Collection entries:
_____
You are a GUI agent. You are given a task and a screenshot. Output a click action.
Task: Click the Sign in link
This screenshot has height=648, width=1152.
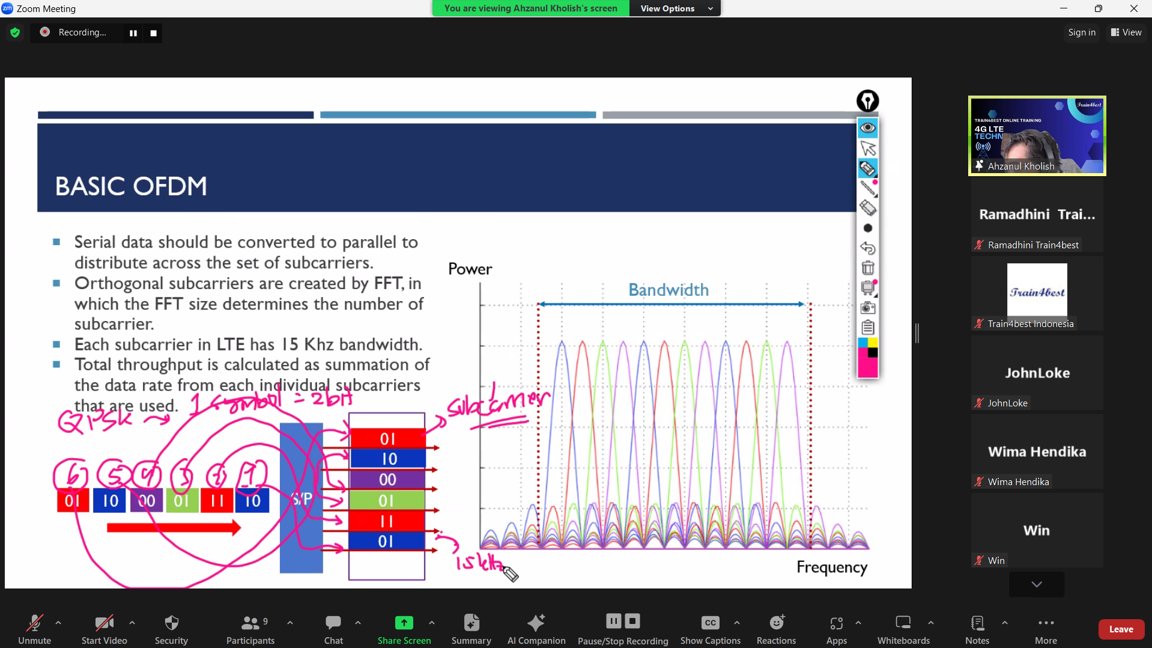[1081, 32]
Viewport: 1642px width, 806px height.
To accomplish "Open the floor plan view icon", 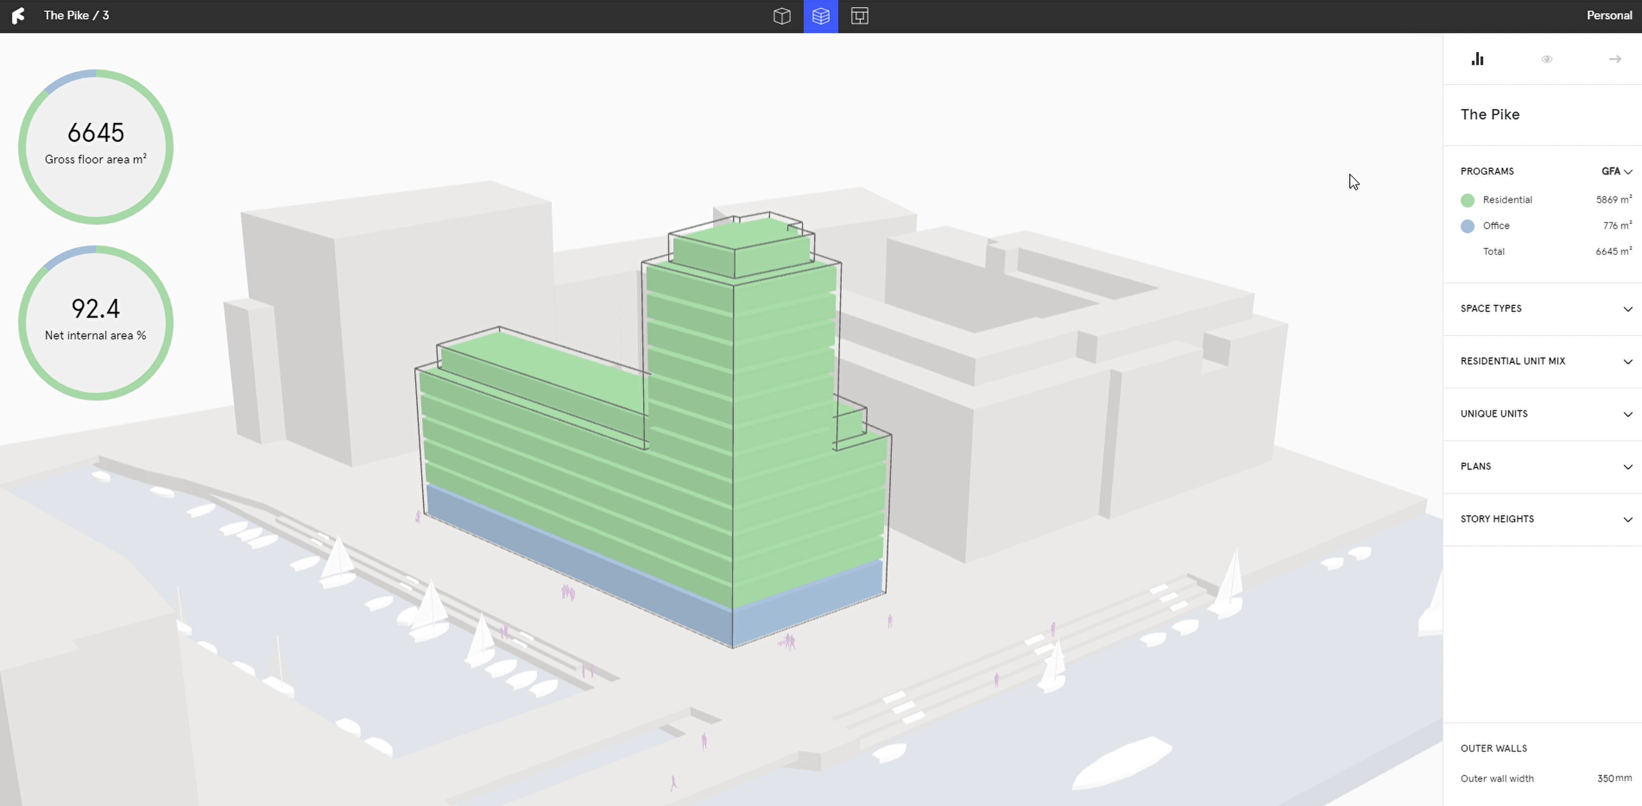I will pos(859,16).
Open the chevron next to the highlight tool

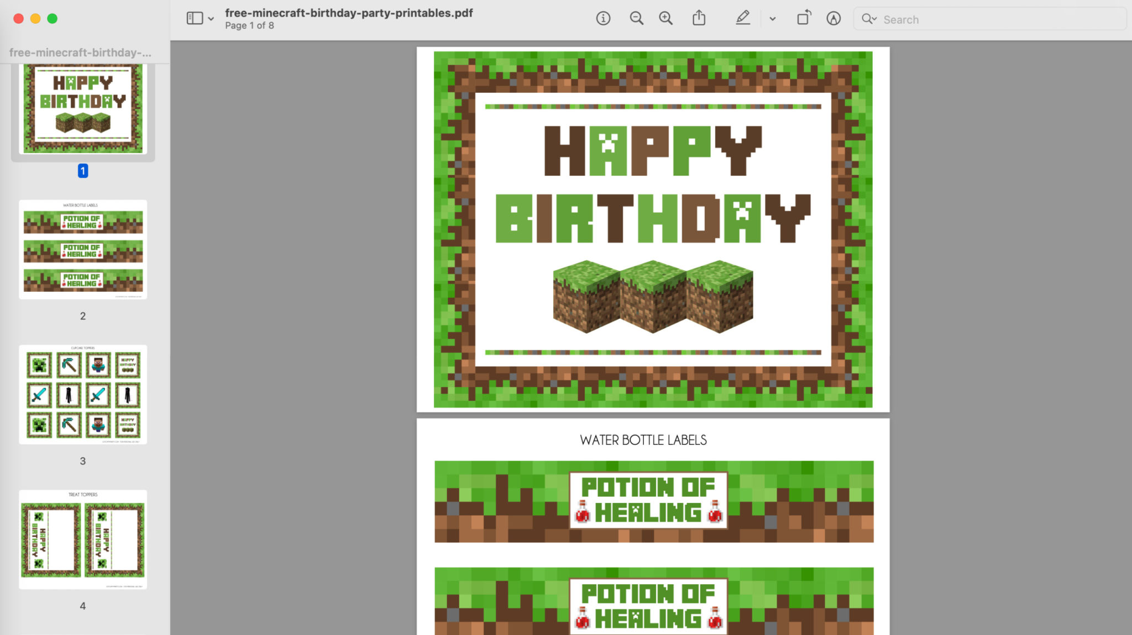[x=772, y=18]
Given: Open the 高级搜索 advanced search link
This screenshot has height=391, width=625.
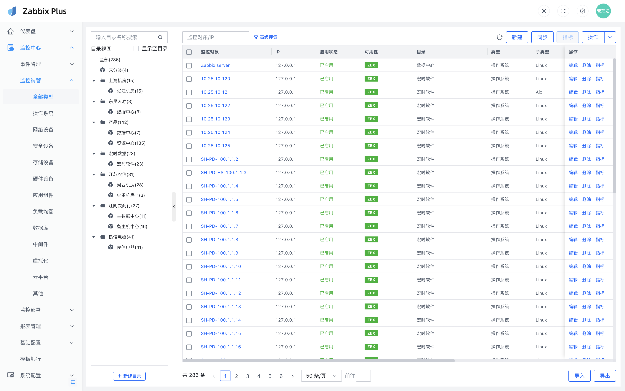Looking at the screenshot, I should pyautogui.click(x=266, y=37).
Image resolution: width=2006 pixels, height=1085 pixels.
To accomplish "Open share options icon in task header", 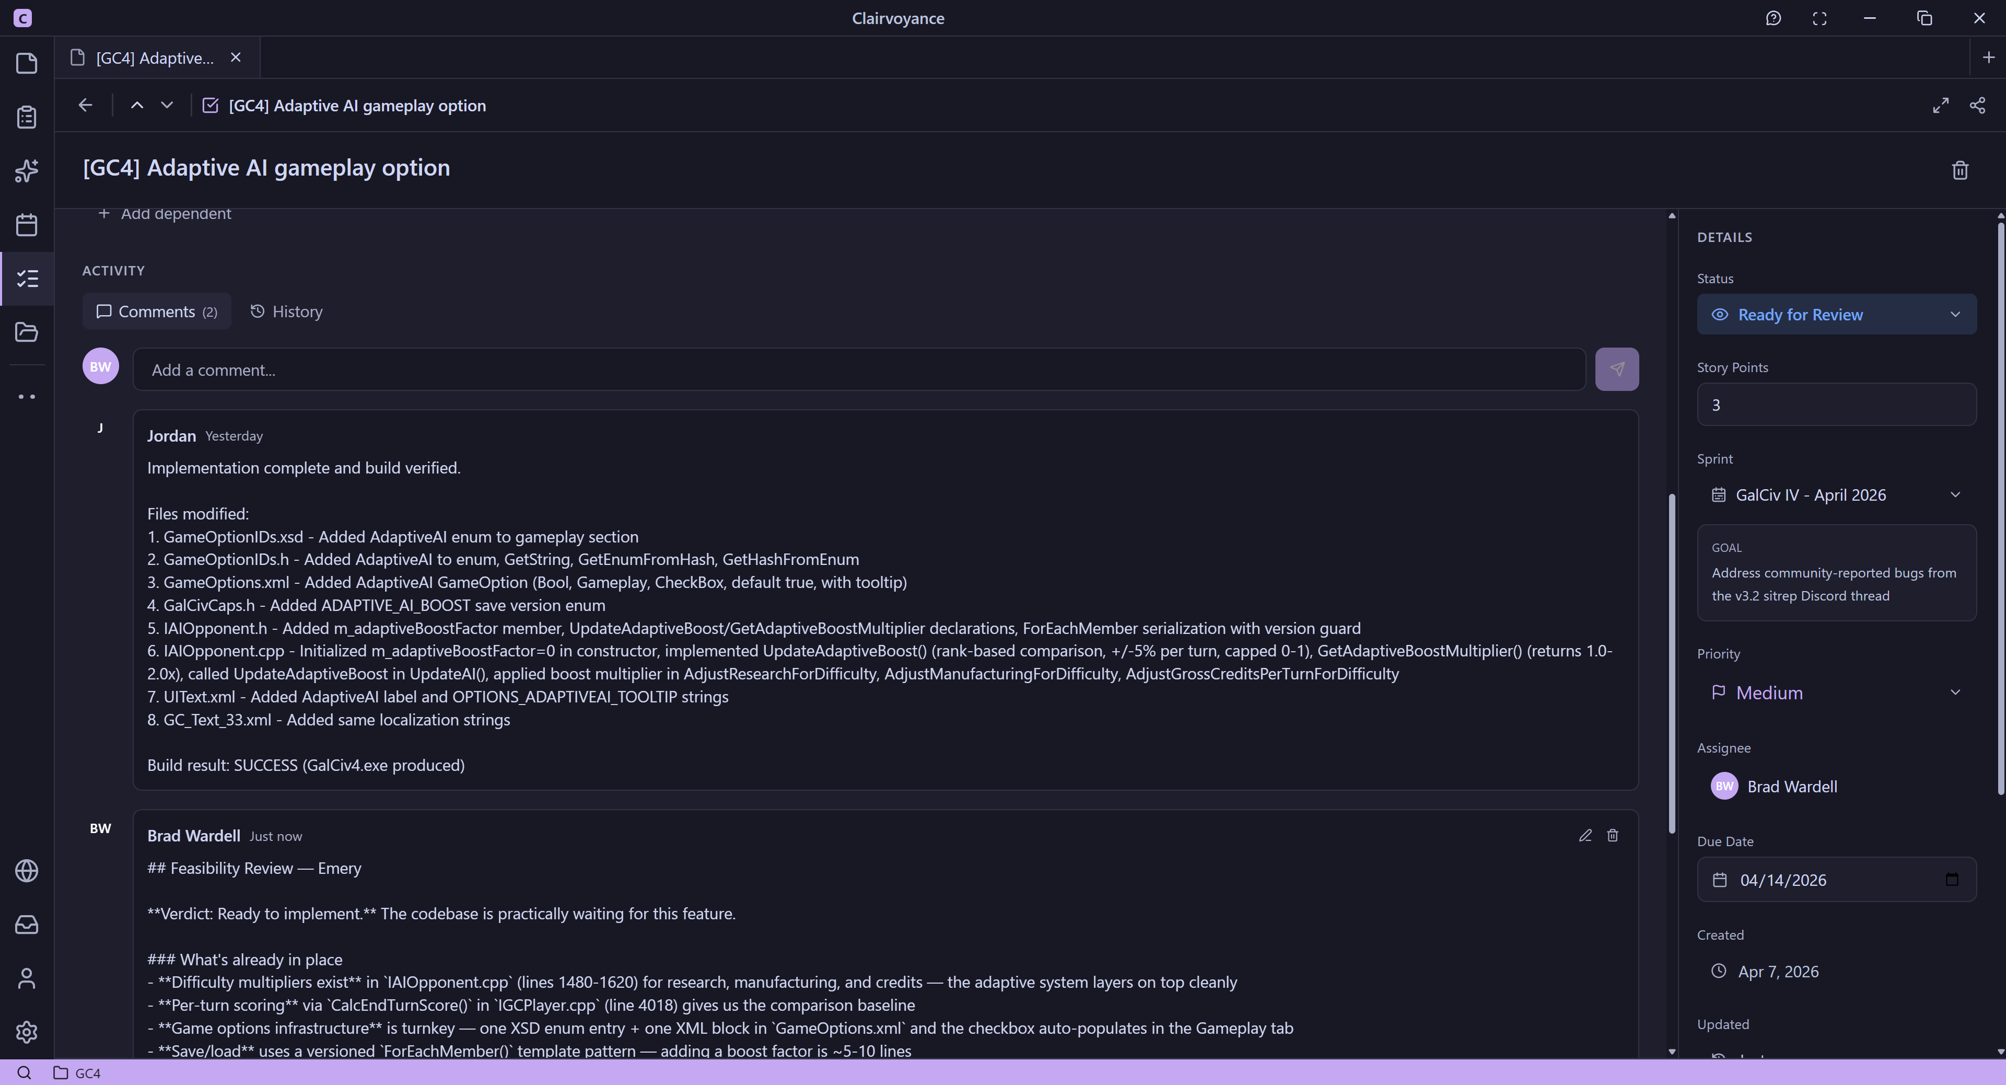I will click(1976, 105).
_____
## Task goal
If a line in the records has the word "link", copy that line.

## Solution to the exercise
Task: Click the Sign in link
Given: Open the 高级搜索 advanced search link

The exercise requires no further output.